Your answer should be one number: the count of lines in these entries that hold the word "agent".

Records supplied »
╭──

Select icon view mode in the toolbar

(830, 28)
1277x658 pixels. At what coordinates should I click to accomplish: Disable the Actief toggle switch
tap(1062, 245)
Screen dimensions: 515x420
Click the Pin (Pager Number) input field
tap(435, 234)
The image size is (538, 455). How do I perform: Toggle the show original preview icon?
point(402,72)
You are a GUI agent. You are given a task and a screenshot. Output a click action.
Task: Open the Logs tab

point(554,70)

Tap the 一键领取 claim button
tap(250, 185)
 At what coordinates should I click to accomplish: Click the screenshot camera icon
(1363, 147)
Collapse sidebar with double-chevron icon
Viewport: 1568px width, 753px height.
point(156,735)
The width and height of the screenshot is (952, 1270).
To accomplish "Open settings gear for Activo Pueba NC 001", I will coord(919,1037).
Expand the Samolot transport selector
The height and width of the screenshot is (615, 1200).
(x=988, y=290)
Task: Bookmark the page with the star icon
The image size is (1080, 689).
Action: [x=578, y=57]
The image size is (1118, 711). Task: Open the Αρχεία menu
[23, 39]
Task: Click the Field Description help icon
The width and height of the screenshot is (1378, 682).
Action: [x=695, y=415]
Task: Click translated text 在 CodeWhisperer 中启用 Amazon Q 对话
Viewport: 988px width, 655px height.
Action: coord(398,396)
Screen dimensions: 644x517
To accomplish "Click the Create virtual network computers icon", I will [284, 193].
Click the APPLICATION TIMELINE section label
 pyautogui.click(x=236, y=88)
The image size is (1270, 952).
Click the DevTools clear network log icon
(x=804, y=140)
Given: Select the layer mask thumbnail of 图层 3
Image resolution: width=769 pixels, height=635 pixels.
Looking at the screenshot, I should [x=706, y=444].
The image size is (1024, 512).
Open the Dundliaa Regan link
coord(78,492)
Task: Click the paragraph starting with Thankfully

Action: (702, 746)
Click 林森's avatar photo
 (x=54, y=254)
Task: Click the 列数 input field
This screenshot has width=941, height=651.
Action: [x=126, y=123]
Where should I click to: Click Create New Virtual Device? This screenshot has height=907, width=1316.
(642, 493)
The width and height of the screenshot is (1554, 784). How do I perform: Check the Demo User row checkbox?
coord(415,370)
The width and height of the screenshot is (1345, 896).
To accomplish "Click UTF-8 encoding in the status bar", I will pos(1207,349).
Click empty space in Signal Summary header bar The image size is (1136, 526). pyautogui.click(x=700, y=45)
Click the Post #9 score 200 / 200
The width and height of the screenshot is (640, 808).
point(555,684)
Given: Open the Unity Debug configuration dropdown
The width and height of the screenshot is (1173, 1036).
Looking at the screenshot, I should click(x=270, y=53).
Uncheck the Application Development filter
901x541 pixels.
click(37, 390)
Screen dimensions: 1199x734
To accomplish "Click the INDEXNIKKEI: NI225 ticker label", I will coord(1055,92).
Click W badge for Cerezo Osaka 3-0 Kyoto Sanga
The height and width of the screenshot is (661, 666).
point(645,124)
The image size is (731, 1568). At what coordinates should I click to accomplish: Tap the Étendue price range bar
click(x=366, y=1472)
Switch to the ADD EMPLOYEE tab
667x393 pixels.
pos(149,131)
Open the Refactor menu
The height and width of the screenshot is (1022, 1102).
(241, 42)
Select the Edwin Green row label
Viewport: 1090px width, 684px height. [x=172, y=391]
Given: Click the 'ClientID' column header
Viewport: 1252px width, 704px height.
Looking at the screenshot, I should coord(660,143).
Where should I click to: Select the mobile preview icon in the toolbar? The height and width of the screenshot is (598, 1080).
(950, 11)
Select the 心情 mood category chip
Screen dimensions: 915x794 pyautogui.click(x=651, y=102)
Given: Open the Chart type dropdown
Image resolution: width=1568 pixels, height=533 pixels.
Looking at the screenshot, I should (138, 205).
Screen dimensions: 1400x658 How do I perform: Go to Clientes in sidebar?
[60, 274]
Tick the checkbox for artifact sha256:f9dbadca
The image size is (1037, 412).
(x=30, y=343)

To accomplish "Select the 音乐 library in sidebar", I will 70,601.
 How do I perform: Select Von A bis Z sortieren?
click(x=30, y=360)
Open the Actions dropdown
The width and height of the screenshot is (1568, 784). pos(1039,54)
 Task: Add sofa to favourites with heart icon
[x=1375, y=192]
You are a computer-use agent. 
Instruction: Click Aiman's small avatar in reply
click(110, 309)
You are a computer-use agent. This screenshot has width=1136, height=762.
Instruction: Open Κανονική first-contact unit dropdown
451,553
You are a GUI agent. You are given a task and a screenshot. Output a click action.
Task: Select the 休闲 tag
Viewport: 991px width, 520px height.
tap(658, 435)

╰──

Exercise result » 4